Andrew Drinkwater
When I was responsible for enrolment forecasting at a large university, we used to update our scenario data monthly during the fall term, and then at the end of the fiscal year. After this, all went quiet, until the dreaded rollover to the next academic year in summer. The rollover always caused panic:
What would break in my code? What if someone changed the input tables? The rollover involved a lot of steps, far too many of which were manual. The database and the R model we used worked together, but not particularly well, and definitely not for rollover.
Back in March, I wrote about When is a New Scenario a New Scenario?
In that article, we discussed ways to think about scenario versions:
When we think about scenario versions, it’s helpful to break them down into different buckets:
- Changes in user-controlled parameters.
- Changes in automatically updated (non-user-controlled) parameters.
- Changes in the underlying model.
Our best candidate for automation is #2 (automatically updated parameters) followed by #3 (changes in the underlying model).
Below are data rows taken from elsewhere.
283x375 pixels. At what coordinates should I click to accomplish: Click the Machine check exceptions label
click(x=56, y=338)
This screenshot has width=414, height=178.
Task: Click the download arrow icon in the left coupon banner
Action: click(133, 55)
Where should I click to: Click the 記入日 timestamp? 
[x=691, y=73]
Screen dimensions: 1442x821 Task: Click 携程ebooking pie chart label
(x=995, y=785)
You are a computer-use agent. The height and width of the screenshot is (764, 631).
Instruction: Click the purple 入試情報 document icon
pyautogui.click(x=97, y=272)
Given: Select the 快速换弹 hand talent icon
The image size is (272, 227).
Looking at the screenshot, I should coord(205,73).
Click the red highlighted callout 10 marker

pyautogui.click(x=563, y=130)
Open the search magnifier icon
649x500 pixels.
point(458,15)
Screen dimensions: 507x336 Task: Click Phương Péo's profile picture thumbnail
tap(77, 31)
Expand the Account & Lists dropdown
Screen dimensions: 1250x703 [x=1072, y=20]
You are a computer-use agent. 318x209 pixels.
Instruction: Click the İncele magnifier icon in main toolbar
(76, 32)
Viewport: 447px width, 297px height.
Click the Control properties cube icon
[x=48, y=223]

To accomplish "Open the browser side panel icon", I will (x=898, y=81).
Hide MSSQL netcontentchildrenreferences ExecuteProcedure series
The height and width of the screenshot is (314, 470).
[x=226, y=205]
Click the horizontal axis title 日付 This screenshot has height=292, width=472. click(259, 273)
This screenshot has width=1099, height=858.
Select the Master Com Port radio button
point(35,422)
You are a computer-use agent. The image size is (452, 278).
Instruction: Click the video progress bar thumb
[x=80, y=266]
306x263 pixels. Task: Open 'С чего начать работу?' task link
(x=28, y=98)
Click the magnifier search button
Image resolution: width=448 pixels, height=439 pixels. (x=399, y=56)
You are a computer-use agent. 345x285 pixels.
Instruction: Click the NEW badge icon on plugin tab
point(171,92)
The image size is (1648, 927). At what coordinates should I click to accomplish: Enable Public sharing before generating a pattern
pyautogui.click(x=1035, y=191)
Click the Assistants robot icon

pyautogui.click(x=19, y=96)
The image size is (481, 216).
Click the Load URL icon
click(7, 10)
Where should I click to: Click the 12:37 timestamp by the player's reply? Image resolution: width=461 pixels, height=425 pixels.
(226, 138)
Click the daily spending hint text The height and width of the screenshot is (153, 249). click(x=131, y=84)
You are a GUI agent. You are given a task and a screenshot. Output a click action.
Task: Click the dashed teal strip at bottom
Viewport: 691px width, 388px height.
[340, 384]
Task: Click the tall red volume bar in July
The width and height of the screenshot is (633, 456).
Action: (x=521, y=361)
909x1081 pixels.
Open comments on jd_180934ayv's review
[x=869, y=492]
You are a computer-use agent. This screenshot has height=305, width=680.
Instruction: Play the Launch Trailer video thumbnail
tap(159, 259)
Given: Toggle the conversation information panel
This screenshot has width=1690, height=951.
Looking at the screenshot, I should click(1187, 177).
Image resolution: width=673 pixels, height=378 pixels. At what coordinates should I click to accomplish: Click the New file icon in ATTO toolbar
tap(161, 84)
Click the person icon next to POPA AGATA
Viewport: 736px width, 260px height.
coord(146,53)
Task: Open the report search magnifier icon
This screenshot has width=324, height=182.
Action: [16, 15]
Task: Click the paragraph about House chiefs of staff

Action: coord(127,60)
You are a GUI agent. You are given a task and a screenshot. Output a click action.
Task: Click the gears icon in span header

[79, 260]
Why would you want to automate this?
- Save staff time
- Ensure that data is updated in a timely manner even if everyone is on vacation
- Improve trust in the data as stakeholders know when and why updates occur
Automatically updated parameters can include:
- Updated student behaviour data available in your data
- A weekly, biweekly, monthly or similar schedule of data refreshes
- A rollover
Ideally, you want your forecast outputs to update every time there is a change in inputs such as student behaviour.
However, my experience is that having your model update every day is confusing for your stakeholders, unless it is important to have real time changes reflected. Given we’re not trying to sell the next item on an online store, but rather predict how many students will arrive or continue in future terms, real time is probably not necessary. Additionally, if data is changing every day, it becomes difficult to make apples-to-apples comparisons between different scenarios: if one stakeholder ran on Monday and another on Tuesday with a data refresh between, it’s hard to distinguish differences due to user-controlled parameters compared to automatically updated parameters. The major exception to this idea is the admissions world, where individual days and times make a huge difference to outcomes.
Let’s say that we want our model to update every Monday morning. What would that look like:
- Monday morning, 4:00am: new data available, whether as a data warehouse loads completing or in another form.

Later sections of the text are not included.